An experience several years ago crystallized for Summers that taking cues from her kids on the affection front was the way to go. She and Millie, then 10, were walking through the mall when Millie surprised her mom by reaching up to take her hand.
"I thought, 'From this day forward, I'm going to let her take the lead,'" Summers said.
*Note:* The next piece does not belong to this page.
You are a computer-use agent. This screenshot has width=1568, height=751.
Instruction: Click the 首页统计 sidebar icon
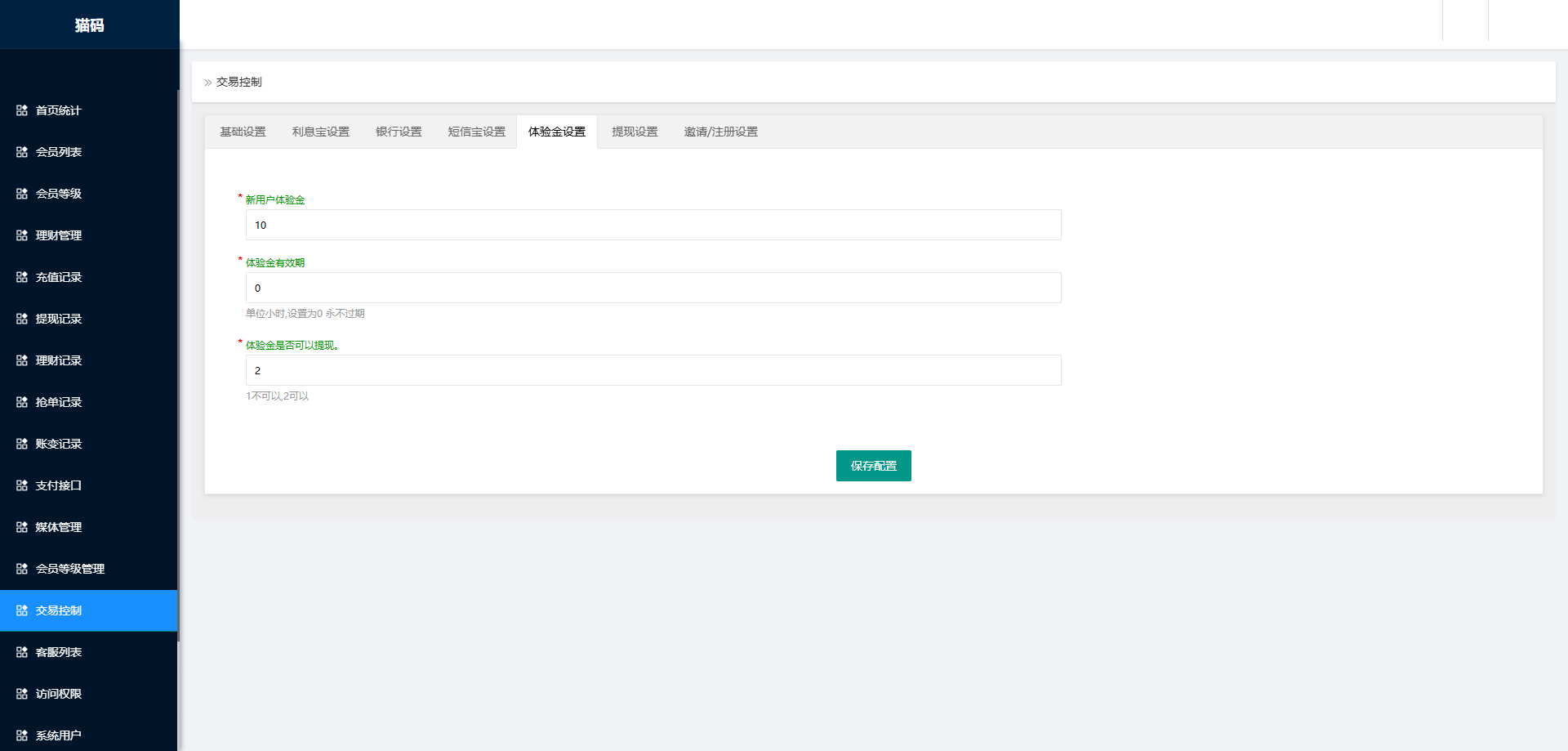coord(21,110)
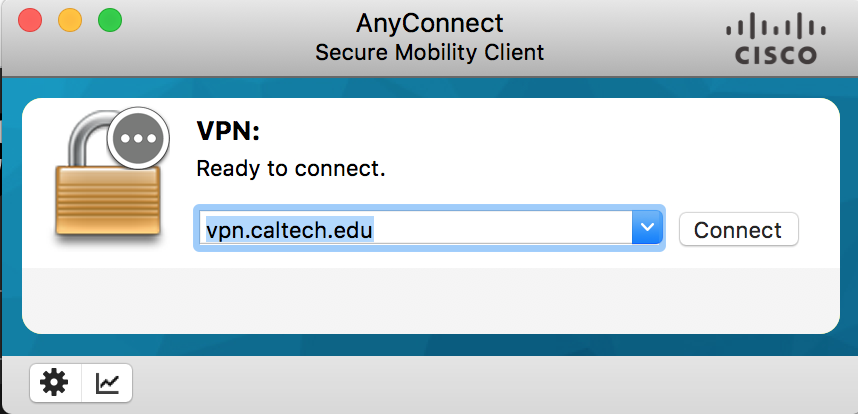
Task: Click the empty bottom bar beside statistics icon
Action: [480, 384]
"They give us signals, and we need to look for those," Vander Wielen said. "Ideally, you want there to be open communication where the child says, 'Please don't do that. I'm uncomfortable.' You allow the child to redefine what's comfortable."
Take Another Tack
Though they may not relish public displays of affection, most teenagers still crave their parents' loving attention and support. Delivering it in ways that are both comfortable and meaningful calls for some inventiveness on the part of Mom and Dad.
"Parents can be creative with that. It might be a note in their backpack. It might be working out a code with their teenager," Vander Wielen said.
For example, families might say "I love you" silently in American Sign Language or speak the words in French or Spanish. Parents also could co-opt Carol Burnett's trademark ear tug, a gesture she made at the end of each episode of her eponymous TV show to let her grandmother know she loved her. Or they could invent a signal all their own, as Summers has.
"I try and wink at them — something that's not as blatant as grabbing them and kissing their cheek," she said.
Simply taking affection down a notch works for some.
"The parent can tone it down where instead of a hug, maybe it's a touch on the arm or back," Vander Wielen said.
Whatever the case, getting your teen's permission is key — even at home.
"The parent should do what's comfortable for the teen first," Vander Wielen said.
These days, there are few places more comfortable for teens than the world of digital communication, so Summers has found ways to show her daughters her love in the language oftext messages and Facebook wall posts.
"They think that's cool, and I think it's cool when I get it back," she said.
Meeting kids on their turf is a great idea, Vander Wielen said. "You can kind of enter their world then and be nonjudgmental about it and just be with them, be present."
You can also invite teens into your world, particularly when you're at the wheel.
"Something I've seen work very effectively is a drive in the car, especially if there's a little bit of tension," Vander Wielen said.
In such an environment, the distractions and lack of eye contact can make connecting with teens easier. "It's more relaxing," Vander Wielen said.
However and wherever they show affection, parents should know that even when their teens shrug it off, they still need it.
"Parental affection has enormous impact on teenagers," Vander Wielen said.
"I can't tell you how many teens I've had in my office over the years who've brought this up, who've wanted more fun time with their parents. It gives the kids a sense of belonging."
When that's there, relationships thrive, if Summers' family serves as an example. Though she heard from friends that she should brace herself for the teen years, she said, "We are having the time of our lives. I love it.
"It's fun getting to know them and the young women they're becoming."